“Spirituality is not to be learned by flight from the world, or by running away from things, or by turning solitary and going apart from the world. Rather, we must learn an inner solitude wherever or with whomsoever we may be. We must learn to penetrate things and find God there.” ~ Meister Eckhart
This also builds on my earlier thoughts about having a peaceful heart. There is no merit to mistaking the calm that might grow out of avoiding the world for true peace which comes from facing the world and being able to allow trust in God. If we push through fear, anger or what ever negative emotion we might be feeling we can open ourselves up to the power of God.
If we avoid the world and hide from it, we hide ourselves from the face of God. He can see us and he sees us always but we can't see him if we avoid him through rejection of his created world no matter where we might be in the world. Eckhart says we must penetrate things to find God. What are those things? They are things our ego constructs in an ill-fated effort to protects. The need to control. The desire to avoid negativity and controversy. The bruising we take which creates a sense humility and all of these things defeat what inkling of hope we might hold.
There is also another clear indictment of our wish to find peace and to find God by separating ourselves from God, to seek those thin places the Irish love to embrace because we believe we can find solace there. Solace might be healing and allow us to more quickly let go of things that distract us but we can not allow be overly reliant on exterior solitude because it is so often not available to us. We cannot just withdraw when we need to turn within to find God.

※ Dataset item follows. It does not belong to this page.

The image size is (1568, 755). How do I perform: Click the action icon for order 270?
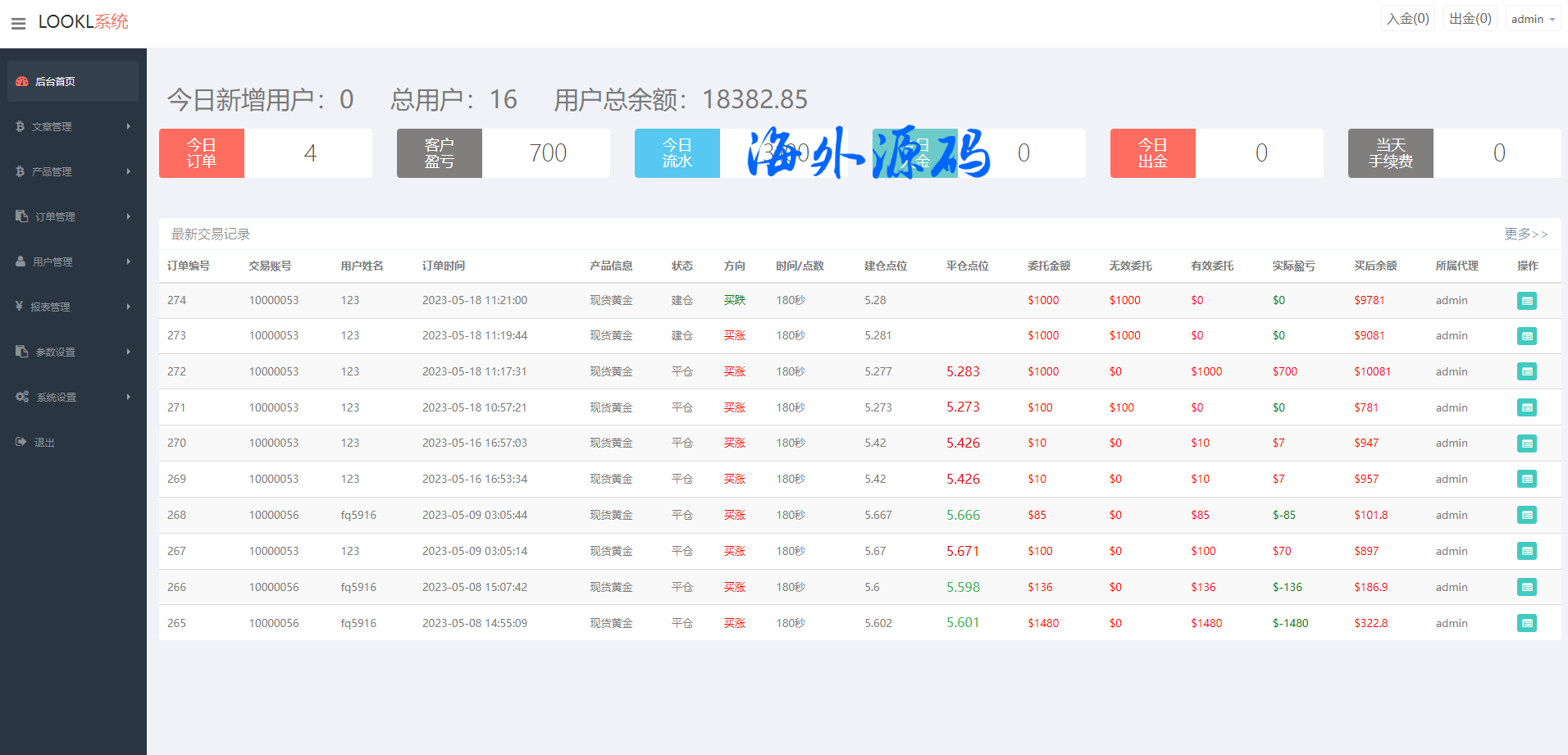point(1526,443)
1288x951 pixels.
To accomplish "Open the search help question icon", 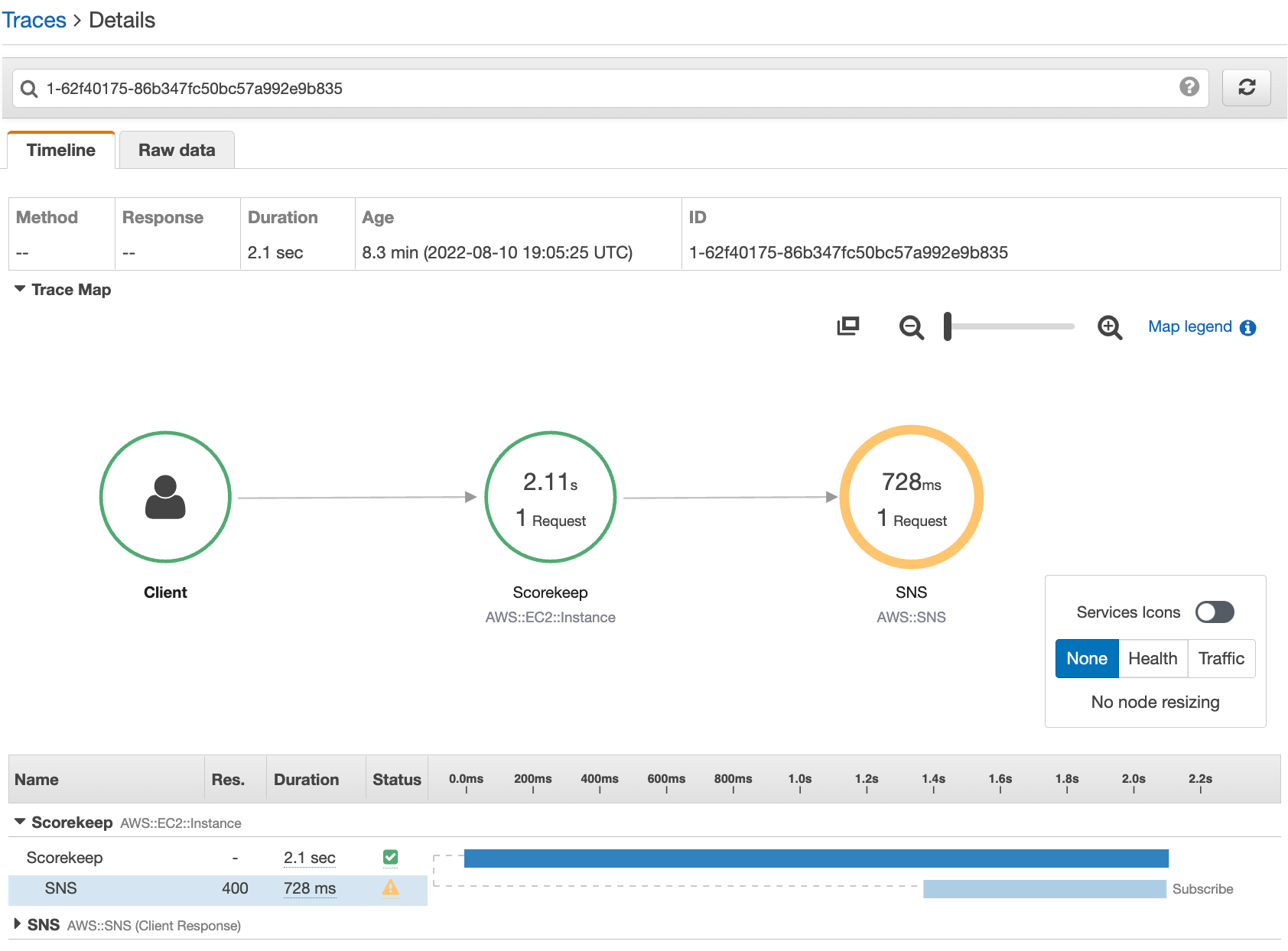I will 1189,87.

My brushes with Benedictine spirituality remind me that there is a great importance for being in one place, to be stable and not inclined to move from one place to another in a search for peace because true peace is not out there somewhere but is in here, inside us in the soul.
It often seems prudent to turn away, to hide and be out of the light but the comfort is illusory and temporary. The trouble remains and holds power of us it as long as it give it the authority to do so. Only when we connect with God can we find peace.